We have all we need for everyone to live well.

Wednesday, June 27, 2012

Tired Iron

I traveled with our good old Mom east of Columbus, Ohio through Franklin County, past signs to all the little places around which Dad and Uncle were born and raised – Reynoldsburg, Etna, Wagram, Pataskala. Then into Muskingum County where the land begins to lift and roll and hardwood forest closes in on the highway. Outside of New Concord live longtime family friends George and Helen. George and Dad met at Muskingum College in about 1947 and only later realized that their grandmothers were sisters.

George collects, restores, displays, and operates antique traction engines, the early versions of which were essentially railroad locomotives without the rails and which eventually became the modern farm tractor. Most of his collection is steam powered – external combustion.


From the operator's station.


Power take-off has always been an important feature of traction engines. On modern tractors, a PTO implement is connected with a steel shaft. These old engines powered belt-driven implements of all sorts from a rotating drum PTO.


The boxes behind the rear wheels hold water for the boiler and wood for the firebox. These engines typically were rated in the 10-40 horsepower range.


A belt driven sawmill. The red section houses a flywheel.


This is just a portion of the belt drive mechanism for a threshing machine that separates grain, chaff, and straw.


Another threshing machine.


 This Aultman-Taylor has an early gasoline engine – internal combustion.



An early portable gasoline powered engine.


A little later gasoline powered garden tractor, with a cultivator attachment.


The steam engines are really beautiful examples of 19th century manufacturing.


Whistle and steam vent.


Governor.


One of George's everyday tractors.


Back home, everything is growing big and fast.

Thursday, June 21, 2012

Disposal and Reclamation

I have in mind to produce biochar and synfuels from pyrolysis of wood waste, for soil amendment and to power machinery. As a first step I want to learn to make charcoal, which involves burning wood under reduced oxygen conditions. A large brush pile in the far corner of the northwest field seemed a good spot to begin my experiments but beneath the brush were the leftovers of years of dumping and burning and burying. A common enough practice on farms but one that violates my aesthetic and conservative sensitivities. This is a large topic but today I'll confine myself to practicalities.

YOUR INSTRUCTIONS
Restate everything in the traction engine post from "An early portable" down to "19th century manufacturing.", switching "gasoline" to "kerosene".

Target pointing data

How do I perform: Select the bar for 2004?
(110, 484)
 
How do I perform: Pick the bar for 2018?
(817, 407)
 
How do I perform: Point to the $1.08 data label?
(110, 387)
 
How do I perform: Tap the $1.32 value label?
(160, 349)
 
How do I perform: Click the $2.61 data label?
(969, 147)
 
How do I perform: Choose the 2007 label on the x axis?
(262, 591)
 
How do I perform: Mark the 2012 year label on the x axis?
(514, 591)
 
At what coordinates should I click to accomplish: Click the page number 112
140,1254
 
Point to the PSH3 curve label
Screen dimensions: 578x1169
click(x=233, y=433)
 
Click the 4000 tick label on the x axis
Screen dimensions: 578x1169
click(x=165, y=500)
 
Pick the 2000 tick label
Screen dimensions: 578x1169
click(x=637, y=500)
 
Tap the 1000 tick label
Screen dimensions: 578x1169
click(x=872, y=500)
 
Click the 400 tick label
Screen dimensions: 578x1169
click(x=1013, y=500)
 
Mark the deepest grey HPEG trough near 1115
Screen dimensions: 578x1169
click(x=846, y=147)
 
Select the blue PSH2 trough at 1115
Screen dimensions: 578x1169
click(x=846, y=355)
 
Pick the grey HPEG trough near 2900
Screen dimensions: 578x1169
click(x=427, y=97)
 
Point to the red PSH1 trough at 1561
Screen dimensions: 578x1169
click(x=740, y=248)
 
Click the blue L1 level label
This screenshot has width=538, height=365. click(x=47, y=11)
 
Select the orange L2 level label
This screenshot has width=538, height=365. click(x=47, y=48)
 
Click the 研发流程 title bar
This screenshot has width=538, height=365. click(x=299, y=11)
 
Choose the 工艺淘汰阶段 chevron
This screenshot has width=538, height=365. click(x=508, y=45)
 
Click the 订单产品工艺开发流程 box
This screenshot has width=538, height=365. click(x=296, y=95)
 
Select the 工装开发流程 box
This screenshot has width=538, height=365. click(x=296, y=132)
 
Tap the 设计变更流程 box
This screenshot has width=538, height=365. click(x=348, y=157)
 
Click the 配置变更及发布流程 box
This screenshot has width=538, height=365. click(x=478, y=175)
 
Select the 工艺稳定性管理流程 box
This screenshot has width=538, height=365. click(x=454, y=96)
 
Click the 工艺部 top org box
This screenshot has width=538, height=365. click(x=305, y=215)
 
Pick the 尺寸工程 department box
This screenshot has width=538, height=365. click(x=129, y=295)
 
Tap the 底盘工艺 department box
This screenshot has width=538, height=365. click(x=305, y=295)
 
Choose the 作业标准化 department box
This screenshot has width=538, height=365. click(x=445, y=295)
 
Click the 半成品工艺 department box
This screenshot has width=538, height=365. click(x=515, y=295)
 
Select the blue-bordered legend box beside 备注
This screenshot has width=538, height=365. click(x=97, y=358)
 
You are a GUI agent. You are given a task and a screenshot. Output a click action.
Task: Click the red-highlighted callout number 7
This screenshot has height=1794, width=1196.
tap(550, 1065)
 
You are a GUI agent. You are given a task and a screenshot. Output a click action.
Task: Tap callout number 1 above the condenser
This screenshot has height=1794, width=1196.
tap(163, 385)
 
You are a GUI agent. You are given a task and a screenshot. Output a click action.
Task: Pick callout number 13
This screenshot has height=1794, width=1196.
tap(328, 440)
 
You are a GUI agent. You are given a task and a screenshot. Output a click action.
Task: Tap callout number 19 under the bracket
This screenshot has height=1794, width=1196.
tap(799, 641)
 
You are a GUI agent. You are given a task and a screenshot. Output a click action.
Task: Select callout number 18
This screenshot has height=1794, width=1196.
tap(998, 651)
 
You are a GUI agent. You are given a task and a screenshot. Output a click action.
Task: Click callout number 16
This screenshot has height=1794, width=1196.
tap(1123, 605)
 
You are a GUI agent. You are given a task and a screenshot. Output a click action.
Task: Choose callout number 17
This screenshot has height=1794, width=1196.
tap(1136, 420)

COMPLETE OUTPUT
An early portable kerosene powered engine.


A little later kerosene powered garden tractor, with a cultivator attachment.


The steam engines are really beautiful examples of 19th century manufacturing.